(Note: if you already read the companion post at Medium, you can skip straight to paragraph 4.)
If you’re a regular BagNews reader, you might recall this review we did a couple weeks back of a photo feature at TIME. Inspired by legalization in Colorado, those pictures featured pot smokers ingesting their favorite flower. The problem? The edit failed to recognize that cannabis, as an increasingly important medical treatment, as well as an increasingly mainstream cultural phenomena, bears little resemble to the stereotypical scenes those photos depicted.
In emphatic contrast, National Geographic just published a thoroughly up-to-date and informative feature on the state of ganga. (Note: Mr. Goodbar is nowhere to be found.) As part of that report, NatGeo contracted the thoughtful photographer, Lynn Johnson, to illuminate all that’s new about the ancient leaf. There are many photos in the slideshow that jump out at me to written about. (Here, by the way, is one more I posted over at Medium.)
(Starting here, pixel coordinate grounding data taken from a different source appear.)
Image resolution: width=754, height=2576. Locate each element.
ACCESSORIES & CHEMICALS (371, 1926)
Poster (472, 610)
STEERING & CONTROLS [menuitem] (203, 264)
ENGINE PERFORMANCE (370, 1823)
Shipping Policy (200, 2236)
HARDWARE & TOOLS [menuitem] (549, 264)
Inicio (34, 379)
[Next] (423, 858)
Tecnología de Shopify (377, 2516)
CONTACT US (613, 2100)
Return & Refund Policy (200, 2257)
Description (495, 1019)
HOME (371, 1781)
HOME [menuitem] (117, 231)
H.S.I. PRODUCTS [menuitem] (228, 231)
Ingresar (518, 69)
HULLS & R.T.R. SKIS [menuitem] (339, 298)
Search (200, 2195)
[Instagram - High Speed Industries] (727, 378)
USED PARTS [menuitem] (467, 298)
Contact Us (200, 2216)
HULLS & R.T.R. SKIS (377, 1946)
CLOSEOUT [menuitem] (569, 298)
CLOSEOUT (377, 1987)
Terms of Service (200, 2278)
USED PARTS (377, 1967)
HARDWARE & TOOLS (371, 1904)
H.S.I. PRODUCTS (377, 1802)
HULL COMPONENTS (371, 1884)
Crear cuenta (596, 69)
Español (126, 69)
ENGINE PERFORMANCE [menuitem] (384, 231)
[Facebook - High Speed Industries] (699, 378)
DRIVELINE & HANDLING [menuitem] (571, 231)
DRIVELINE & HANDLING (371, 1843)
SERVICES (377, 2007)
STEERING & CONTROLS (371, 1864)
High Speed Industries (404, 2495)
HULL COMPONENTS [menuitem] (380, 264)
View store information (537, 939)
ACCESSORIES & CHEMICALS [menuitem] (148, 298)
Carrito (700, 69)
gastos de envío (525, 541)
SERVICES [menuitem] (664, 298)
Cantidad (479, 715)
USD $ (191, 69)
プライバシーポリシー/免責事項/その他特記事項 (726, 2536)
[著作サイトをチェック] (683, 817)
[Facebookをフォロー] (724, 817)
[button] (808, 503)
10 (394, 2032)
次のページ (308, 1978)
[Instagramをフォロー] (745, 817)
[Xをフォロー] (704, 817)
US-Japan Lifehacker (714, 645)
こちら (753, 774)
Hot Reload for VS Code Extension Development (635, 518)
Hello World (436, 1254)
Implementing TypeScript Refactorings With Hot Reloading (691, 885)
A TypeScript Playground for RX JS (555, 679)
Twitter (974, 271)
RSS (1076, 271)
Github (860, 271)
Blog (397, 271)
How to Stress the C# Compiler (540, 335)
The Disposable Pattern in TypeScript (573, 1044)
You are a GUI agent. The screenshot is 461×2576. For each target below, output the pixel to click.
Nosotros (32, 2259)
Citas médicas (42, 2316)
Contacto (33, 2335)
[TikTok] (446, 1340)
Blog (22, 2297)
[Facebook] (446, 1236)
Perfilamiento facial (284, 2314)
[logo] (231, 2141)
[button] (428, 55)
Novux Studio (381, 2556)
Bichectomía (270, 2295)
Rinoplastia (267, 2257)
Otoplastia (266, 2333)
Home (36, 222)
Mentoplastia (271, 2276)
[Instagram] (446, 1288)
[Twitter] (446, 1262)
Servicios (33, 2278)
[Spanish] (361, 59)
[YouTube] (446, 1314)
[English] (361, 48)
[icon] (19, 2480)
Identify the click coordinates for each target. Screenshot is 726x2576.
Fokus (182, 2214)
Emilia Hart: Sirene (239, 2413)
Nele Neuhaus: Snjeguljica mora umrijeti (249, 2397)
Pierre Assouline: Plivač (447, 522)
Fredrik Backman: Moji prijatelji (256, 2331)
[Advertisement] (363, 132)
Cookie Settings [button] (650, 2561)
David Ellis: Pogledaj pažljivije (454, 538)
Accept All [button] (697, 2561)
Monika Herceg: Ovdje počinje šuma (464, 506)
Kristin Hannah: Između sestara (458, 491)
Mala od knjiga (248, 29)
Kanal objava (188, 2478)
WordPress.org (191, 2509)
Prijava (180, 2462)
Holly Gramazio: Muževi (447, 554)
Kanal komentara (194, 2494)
What’s powerful about the photo above is how it functions as testimony. Like another child in the slideshow who takes non-psychoactive CBD for seizure disorder, Kim Clark’s 11 year-old has been taking the medicine, with remarkable success, for epilepsy. While Caden is tranfixed by Johnson, his mother, presumably mindful of the lingering stigma surrounding cannabis, commands a deeper understanding from us.
(photo: Lynn Johnson caption: Kim Clark’s younger son, Caden, 11, suffers from severe epilepsy. Despite having brain surgery twice, he’d never had a seizure-free day until he started taking CBD oil.)